Conclusion: Our data suggest that the increase in leukocyte mtDNA-CN content may correlate with oxidative DNA damage, and serve as an independent risk factor for TC.
Introduction
Thyroid cancer (TC) is the most common endocrine malignancy worldwide, with an estimated 298,000 new cases and 42,900 deaths annually (1, 2). Depending on the distinct patterns of clinical and biologic characteristics, TC is mainly classified into five histological subtypes: papillary thyroid carcinoma (PTC), follicular thyroid cancer (FTC), medullary thyroid carcinoma (MTC), poorly differentiated thyroid carcinoma (PDTC), and anaplastic thyroid carcinoma (ATC) (3). One vital pathway for the development of TC is oxidative stress, which may form oxidative lesions of DNA, cause genomic instability, and consequently initiate tumourigenesis in thyroid cells (4).
Mitochondria, as cellular energy-generating organelles in eukaryotic cells, are mainly responsible for the synthesis of adenosine triphosphate and modulation of oxidative stress (5). With advancing age, mitochondria may produce increasing reactive oxygen species (ROS), which in turn induce mitochondrial DNA (mtDNA) damage and mutations, impair mitochondrial functions, and consequently cause the oncocytic phenotype during tumorigenesis in thyroid (6–8). Notably, mitochondrial DNA copy number (mtDNA-CN), as a surrogate marker of mitochondrial function (9), has been reported to correlate with various cancer types in a tumor-specific manner (10), with some studies revealing high mtDNA-CN in leukocytes associated with the increased risk of lymphoma and breast cancer, and others suggesting the protection of increased mtDNA-CN against hepatic carcinoma and skeleton cancer (11, 12). However, to date, the association of leukocyte mtDNA-CN with susceptibility to TC was barely investigated.

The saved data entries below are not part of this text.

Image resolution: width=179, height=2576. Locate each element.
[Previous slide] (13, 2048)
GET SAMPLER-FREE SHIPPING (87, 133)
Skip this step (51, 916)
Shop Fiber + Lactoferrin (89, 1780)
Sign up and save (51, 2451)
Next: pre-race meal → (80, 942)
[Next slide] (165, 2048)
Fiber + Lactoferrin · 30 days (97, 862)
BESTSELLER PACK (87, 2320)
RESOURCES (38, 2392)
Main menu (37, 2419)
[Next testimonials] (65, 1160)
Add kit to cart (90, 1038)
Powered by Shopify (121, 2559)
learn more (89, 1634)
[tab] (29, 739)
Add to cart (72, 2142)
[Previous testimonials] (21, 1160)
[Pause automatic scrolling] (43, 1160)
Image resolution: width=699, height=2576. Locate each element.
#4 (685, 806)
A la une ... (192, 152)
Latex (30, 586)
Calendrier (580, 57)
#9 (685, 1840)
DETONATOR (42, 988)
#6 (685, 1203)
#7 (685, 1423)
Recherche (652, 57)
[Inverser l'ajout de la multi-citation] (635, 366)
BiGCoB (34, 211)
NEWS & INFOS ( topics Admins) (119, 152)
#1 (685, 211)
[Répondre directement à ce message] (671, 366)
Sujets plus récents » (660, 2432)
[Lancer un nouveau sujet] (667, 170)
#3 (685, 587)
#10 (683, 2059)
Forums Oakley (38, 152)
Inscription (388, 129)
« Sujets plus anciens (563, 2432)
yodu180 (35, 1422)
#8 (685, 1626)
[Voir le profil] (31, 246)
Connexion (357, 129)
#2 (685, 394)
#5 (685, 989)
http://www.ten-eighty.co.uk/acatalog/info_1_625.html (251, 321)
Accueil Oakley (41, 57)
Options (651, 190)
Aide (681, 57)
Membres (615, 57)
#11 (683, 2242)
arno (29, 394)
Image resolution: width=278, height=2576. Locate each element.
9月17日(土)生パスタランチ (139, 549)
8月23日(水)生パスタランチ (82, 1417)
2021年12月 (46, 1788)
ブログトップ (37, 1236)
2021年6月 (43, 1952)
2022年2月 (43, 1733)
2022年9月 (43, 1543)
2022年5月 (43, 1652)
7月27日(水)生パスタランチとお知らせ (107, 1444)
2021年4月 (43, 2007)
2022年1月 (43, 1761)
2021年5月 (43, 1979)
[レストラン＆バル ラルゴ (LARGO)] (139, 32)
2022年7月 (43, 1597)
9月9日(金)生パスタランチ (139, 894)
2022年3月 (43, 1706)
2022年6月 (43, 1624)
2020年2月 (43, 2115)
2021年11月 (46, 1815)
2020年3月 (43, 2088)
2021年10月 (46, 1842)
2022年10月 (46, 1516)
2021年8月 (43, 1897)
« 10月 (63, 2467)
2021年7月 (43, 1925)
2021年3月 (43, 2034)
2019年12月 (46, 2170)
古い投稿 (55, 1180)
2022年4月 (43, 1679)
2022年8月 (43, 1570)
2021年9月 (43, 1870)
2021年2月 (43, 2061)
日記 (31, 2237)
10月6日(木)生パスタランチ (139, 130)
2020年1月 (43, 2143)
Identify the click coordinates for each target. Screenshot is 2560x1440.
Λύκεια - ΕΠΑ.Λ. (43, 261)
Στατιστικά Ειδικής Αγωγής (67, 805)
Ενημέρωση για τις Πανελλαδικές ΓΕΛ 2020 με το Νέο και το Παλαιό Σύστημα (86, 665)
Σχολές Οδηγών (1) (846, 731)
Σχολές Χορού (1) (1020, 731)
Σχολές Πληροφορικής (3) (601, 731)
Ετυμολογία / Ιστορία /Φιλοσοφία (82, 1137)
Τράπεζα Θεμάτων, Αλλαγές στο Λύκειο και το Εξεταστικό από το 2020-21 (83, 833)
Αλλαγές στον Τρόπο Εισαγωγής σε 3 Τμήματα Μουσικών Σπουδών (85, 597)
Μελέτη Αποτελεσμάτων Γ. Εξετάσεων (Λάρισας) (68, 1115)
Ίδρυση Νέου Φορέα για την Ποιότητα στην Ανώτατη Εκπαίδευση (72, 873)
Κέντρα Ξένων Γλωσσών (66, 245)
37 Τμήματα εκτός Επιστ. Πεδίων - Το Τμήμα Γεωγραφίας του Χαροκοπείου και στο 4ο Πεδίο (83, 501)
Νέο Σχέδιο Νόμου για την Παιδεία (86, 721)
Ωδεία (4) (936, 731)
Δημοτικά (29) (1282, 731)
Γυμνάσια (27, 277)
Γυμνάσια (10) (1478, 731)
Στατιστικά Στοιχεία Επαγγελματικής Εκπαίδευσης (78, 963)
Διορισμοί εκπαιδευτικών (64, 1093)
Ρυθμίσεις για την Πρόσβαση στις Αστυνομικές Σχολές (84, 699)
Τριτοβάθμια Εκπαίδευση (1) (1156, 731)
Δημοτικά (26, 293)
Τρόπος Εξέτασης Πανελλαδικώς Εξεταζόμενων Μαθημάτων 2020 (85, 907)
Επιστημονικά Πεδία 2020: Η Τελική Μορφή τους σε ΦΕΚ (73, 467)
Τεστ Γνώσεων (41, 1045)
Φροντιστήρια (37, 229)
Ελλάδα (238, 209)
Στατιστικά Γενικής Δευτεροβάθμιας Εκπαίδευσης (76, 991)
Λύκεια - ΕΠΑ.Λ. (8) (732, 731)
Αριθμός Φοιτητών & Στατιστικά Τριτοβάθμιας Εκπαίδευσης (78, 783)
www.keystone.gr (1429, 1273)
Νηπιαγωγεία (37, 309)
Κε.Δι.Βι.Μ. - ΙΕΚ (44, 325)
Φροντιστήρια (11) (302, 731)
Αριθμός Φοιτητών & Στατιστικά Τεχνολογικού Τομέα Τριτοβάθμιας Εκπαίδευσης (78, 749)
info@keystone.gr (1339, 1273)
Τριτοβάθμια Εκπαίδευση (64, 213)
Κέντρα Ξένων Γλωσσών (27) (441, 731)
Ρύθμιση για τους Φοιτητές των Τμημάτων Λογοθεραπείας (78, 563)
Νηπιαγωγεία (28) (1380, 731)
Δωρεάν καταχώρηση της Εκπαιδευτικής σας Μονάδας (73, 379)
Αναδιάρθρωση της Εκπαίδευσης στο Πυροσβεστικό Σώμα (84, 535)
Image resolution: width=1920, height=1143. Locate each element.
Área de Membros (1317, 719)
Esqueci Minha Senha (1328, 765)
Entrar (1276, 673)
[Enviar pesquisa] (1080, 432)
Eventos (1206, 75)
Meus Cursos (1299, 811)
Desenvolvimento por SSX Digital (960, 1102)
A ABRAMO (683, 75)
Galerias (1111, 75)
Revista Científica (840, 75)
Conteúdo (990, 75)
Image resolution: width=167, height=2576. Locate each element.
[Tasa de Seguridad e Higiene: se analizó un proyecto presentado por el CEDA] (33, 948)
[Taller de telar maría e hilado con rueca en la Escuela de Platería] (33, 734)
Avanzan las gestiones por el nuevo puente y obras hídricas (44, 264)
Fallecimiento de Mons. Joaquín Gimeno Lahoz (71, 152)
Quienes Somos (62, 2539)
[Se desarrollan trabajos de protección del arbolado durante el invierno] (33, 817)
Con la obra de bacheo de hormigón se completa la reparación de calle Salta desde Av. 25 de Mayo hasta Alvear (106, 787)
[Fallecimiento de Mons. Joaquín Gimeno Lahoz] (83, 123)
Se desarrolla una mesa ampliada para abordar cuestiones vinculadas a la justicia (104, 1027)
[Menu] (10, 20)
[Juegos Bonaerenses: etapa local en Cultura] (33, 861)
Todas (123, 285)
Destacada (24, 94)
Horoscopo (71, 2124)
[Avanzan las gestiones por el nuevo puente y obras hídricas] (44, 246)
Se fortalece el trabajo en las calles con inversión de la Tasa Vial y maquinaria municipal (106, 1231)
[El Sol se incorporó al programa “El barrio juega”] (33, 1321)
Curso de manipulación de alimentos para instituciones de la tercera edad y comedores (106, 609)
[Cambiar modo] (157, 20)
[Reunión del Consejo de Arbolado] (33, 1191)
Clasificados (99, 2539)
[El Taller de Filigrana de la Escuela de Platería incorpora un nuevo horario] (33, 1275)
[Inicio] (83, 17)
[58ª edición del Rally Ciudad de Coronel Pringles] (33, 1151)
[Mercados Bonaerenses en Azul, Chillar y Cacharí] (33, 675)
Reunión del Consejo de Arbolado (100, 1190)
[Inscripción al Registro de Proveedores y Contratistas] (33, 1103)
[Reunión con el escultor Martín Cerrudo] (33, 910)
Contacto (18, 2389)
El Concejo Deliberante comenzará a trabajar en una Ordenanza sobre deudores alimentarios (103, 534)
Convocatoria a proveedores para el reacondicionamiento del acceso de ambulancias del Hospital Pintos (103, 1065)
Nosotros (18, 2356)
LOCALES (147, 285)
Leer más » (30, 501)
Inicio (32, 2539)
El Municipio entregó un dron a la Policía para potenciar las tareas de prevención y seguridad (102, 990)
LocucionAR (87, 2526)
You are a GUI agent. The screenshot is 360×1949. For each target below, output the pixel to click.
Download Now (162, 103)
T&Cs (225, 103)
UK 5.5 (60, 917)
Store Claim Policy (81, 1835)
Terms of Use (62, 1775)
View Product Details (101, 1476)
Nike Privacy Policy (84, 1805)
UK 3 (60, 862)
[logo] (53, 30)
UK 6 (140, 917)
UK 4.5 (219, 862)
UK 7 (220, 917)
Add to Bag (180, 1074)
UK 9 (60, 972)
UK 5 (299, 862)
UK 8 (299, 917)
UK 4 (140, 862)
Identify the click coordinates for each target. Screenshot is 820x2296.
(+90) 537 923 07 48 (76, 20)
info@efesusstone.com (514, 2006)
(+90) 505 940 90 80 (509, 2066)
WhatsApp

Hence, we conducted a two-stage case-control analysis to assess the associations of leukocyte mtDNA-CN with the risk of TC, the clinicopathological features of TC, and oxidative DNA damage in the Chinese Han population.
Materials and Methods
Study Population
This study used a two-stage case-control design, involving a total of 402 TC patients and 406 controls. The discovery set, composed of 152 cases and 151 controls, was collected from Zhongnan Hospital of Wuhan University at Hubei Province (central China) between June 2017 and February 2019. The validation set of 250 cases and 255 controls was enrolled from The First Affiliated Hospital of Zhengzhou University at Henan Province (northern China) between April 2018 and March 2019. The inclusion criteria for the cases were histology-confirmed primary TC (by two independent pathologists), without any surgical management and radioiodine therapy prior to sample collection. The control group was consisted of healthy volunteers who received routine physical examinations, and frequency-matched to the cases on age (±5 years), sex, and living area. For all participants, we recorded the demographic data previously associated with TC, including smoking status (13), alcohol drinking status (14), body mass index (BMI) (15), and history of diabetes mellitus (DM) (16) (Supplementary Materials and Methods). For TC patients, we also documented the clinicopathological data of TC, including histological subtypes, TNM stage, tumor size, multifocality, status of lymph node metastasis, and levels of thyroid stimulating hormone (TSH). All individuals were self-reported Han Chinese. The study protocol of two sets was approved by local ethics committees and participants signed written informed consents accordingly.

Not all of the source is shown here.